4. Squinting or closing one eye

Squinting does not damage eyes, but it might be a sign that a child needs glasses. By squinting, a child is subconsciously attempting to make the pupil smaller, therefore letting in less light. This technique enhances a child’s focus that might be potentially blurry.

5. Blinking or rubbing eyes

If a child rubs his/her eyes while trying to concentrate on an activity, particularly reading, or while being active, it could also be a sign that the child has a vision problem.

6. Poor reading ability and comprehension

Good vision is essential for students of all ages to reach their full academic potential. If a child seems disinterested in reading, is sidetracked easily, does not understand material read, or reads the same sentence multiple times, it might be time to schedule an eye exam.
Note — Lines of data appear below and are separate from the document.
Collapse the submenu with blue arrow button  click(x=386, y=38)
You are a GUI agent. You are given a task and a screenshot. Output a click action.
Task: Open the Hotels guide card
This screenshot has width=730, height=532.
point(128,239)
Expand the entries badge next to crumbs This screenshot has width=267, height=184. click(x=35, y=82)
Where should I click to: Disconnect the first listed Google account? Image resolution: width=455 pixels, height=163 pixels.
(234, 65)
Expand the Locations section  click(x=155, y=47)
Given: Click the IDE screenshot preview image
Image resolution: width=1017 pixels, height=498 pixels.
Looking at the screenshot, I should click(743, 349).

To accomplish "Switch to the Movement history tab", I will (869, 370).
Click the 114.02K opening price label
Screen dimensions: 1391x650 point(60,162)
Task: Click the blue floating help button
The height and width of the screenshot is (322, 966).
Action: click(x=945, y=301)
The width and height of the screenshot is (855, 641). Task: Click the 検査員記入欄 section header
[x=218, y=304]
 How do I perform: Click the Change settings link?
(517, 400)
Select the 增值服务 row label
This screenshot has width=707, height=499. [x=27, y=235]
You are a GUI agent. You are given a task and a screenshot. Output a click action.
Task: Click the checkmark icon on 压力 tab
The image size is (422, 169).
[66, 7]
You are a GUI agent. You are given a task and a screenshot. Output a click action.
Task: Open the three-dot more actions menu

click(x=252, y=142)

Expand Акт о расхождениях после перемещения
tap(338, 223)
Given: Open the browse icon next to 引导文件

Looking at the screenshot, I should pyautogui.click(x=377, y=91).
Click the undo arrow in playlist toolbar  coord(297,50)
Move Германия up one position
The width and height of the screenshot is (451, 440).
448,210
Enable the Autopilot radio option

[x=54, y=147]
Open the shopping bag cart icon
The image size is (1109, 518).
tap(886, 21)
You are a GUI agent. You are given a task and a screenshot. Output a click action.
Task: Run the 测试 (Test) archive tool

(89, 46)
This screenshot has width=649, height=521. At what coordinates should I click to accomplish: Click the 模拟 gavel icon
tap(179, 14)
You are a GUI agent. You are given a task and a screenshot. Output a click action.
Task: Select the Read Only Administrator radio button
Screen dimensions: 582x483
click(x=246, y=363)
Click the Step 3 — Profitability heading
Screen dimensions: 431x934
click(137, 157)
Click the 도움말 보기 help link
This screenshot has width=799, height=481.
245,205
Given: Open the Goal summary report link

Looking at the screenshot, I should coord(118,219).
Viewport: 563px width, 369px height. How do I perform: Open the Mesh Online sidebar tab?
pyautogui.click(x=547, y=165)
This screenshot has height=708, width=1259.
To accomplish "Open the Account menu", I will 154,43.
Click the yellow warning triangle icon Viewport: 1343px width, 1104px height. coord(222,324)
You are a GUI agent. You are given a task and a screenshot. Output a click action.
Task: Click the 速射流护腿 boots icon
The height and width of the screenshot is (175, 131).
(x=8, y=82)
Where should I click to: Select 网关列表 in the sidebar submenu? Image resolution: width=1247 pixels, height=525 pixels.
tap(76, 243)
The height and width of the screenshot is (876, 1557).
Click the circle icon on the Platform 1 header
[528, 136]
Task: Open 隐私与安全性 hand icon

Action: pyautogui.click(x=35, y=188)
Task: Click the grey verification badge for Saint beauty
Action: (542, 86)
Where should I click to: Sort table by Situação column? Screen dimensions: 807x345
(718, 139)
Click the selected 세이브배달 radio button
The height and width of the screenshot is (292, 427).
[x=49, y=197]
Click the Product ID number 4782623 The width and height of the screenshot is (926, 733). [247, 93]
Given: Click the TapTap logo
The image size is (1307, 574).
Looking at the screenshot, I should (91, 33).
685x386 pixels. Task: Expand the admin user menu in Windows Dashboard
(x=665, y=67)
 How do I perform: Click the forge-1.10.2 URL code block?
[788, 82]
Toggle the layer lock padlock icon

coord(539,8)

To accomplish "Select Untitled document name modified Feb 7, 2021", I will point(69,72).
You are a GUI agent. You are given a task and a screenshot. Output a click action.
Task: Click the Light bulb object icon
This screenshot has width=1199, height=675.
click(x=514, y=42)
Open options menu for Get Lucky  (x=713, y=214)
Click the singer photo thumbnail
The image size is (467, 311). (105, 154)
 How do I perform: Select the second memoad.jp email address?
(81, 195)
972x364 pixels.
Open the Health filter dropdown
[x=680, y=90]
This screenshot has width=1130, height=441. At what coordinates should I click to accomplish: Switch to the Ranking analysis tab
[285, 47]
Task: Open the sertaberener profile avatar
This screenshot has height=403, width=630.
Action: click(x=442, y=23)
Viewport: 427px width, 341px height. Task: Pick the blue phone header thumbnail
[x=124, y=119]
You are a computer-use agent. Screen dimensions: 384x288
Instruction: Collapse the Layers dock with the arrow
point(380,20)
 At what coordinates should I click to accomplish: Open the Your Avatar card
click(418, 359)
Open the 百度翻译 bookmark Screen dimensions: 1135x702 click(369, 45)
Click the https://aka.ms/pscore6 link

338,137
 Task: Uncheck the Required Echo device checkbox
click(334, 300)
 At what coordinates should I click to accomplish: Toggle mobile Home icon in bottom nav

7. Poor school performance

It is important for parents to remember that children do not have a concept of poor vision, so they might not always tell you when they cannot read something their teacher writes on the blackboard. As a result, his/her grades can suffer.

A thorough eye exam can detect a variety of eye conditions that if left untreated in a child could affect eye health later in life, potentially even leading to partial or complete loss of sight. (Shutterstock)

8. Holding electronic devices or books too close to eyes

It is a myth that sitting too close to electronic devices can hurt your eyes, but if a child is sitting too close to the TV or holding a book too close to his/her face, it might be a sign of a vision problem. Leaning closely in to read text or see images on the television might often mean a child is living with nearsightedness.

9. Losing their place while reading

Using a finger to track the words can be typical behaviour for a child who is learning to read, but it’s also a good idea to pay attention to this behaviour — he or she should eventually be able to focus on the words without losing place.